In findings published this week, the researchers say they raised the issue with Apple way back in 2019 and the company hasn’t fixed it yet. They say the problem lies in weak hashing of phone numbers and email addresses associated with the Apple user. All strangers need to do is be in the vicinity in order to snoop.
In a press release the researchers from the Secure Mobile Networking Lab (SEEMOO) and the Cryptography and Privacy Engineering Group (ENCRYPTO) write: “As an attacker, it is possible to learn the phone numbers and email addresses of AirDrop users – even as a complete stranger. All they require is a Wi-Fi-capable device and physical proximity to a target that initiates the discovery process by opening the sharing pane on an iOS or macOS device.”
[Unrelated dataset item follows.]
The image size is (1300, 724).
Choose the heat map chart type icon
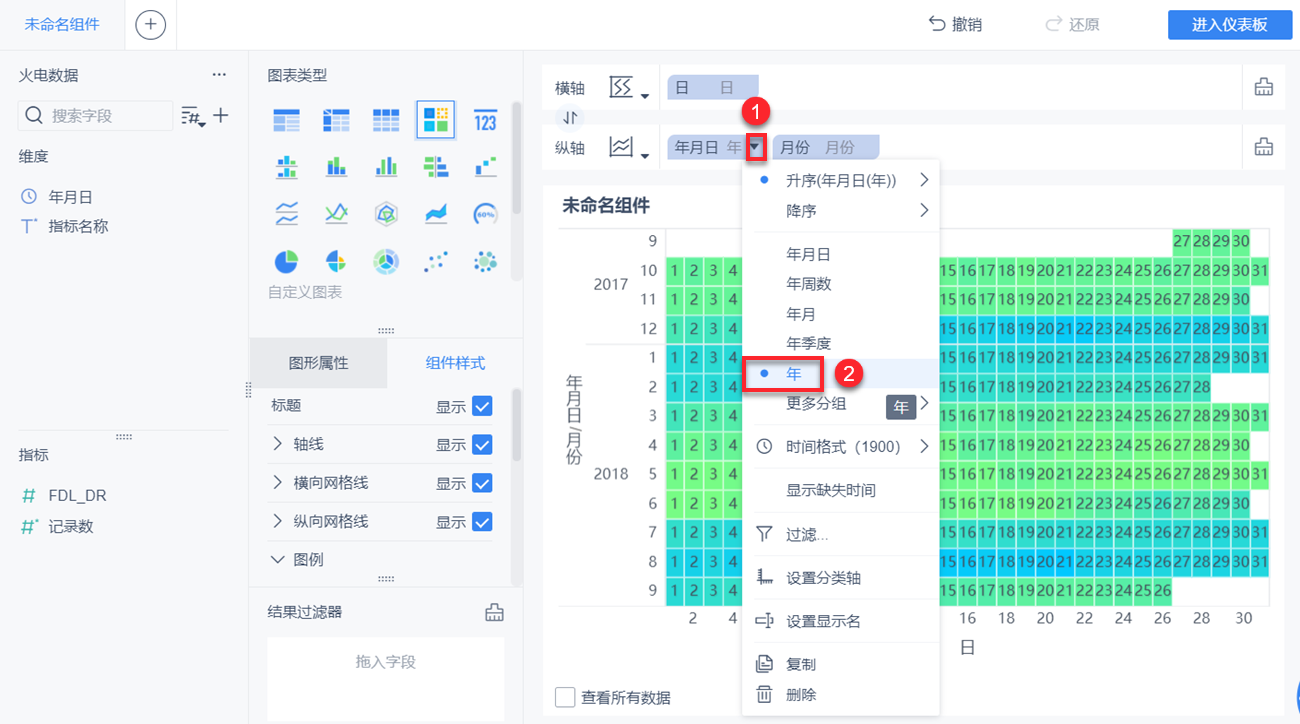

“The discovered problems are rooted in Apple’s use of hash functions for “obfuscating” the exchanged phone numbers and email addresses during the discovery process. However, researchers from TU Darmstadt already showed that hashing fails to provide privacy-preserving contact discovery as so-called hash values can be quickly reversed using simple techniques such as brute-force attacks.”
The researchers say 1.5 billion users are potentially vulnerable to this issue, but add Apple hasn’t acknowledged the problem, let alone attempted to fix it. The researchers say the only way to guard against it currently is to turn AirDrop off.